Mais pour certains écoliers ruraux, l'absentéisme pour cause de travaux des champs pouvait être de six mois dès l'âge de 5-6 ans. M. Ozanne écrit qu'en 1760 l'école de Triel « comptait 150 élèves en hiver ».
Pédagogie
Elle dépend d'abord du mobilier. Or l'école a ouvert en 1875 avec du mobilier « divers » prêté par les habitants de l'Hautil. Le 21 octobre, le conseil municipal autorise le maire, M. Bonnet, à acquérir ou à faire confectionner : une estrade élevée de deux marches avec table-bureau, une cloison en bois de 1,50 m de hauteur pour séparer filles et garçons, 18 tables à quatre places avec dessus formant pupitre et avec sièges adhérents, 3 tableaux noirs dont 2 sur chevalets mobiles. En 1880, un poêle, un thermomètre, une horloge, des tables pour tous les élèves, un compendium métrique, un tableau mural, des poids et mesures, un globe complétaient le mobilier.
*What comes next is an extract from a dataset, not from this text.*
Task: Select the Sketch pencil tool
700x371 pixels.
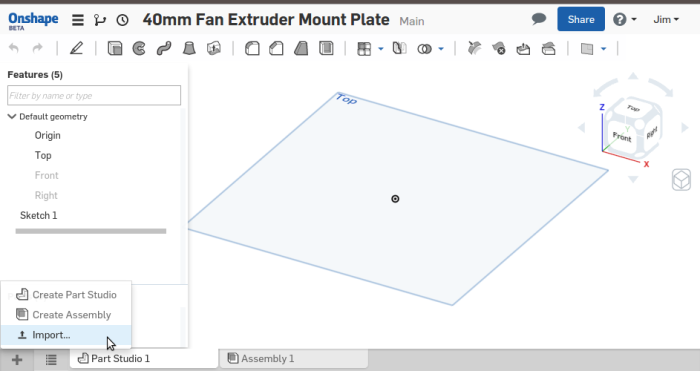Action: click(76, 48)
La pédagogie dépend aussi des manuels qui, au début du XIXe manquent ou sont souvent dépareillés. Les enfants apportaient des baux ou leur livre de messe pour apprendre à lire. Ils apprenaient ainsi à lire le latin qu'ils ne comprenaient pas. A l'Hautil, en 1880, les enfants avaient des livres de lecture, de grammaire, d'arithmétique, d'histoire, de géographie,de sciences naturelles et d'instruction religieuse. Les instituteurs faisaient étudier par cœur les 1200 questions-réponses du catéchisme. Ils ne devaient surtout pas les expliquer car on craignait les hérésies. Un christ était d'ailleurs mentionné dans l'inventaire du mobilier. Il y avait en outre deux heures de gymnastique par semaine et de la couture pour les filles.
Après la scolarité
Après les cours préparatoire, élémentaire intermédiaire et supérieur, les élèves passaient le certificat d'études. Il n'existait guère de passerelle entre le primaire et le secondaire. A 13 ans les grands élèves quittaient l'école ; ils allaient en apprentissage chez un patron ou directement au travail comme tâcherons. Les métiers des garçons étaient agriculteurs, carriers, plâtriers, bûcherons, charcutiers, cuisiniers, plombiers, maçons... Les filles restaient le plus souvent à la maison pour aider leur mère, ou allaient apprendre la couture, partaient comme domestiques, étaient fermières, blanchisseuses, repasseuses, femmes de ménage.
Conclusion
Au XIXe siècle, des esprits éclairés ont la religion de l'école : pour Victor Hugo, « L'école est sanctuaire autant que la chapelle ». Pour l'orléaniste Guizot: « Il faut tâcher de rendre toutes les communes propriétaires d'une maison d'école, de même qu'elles le sont d'une église ». Le bonapartiste Duruy estime que le certificat d'études est l' « acte de baptême d'un être intelligent ».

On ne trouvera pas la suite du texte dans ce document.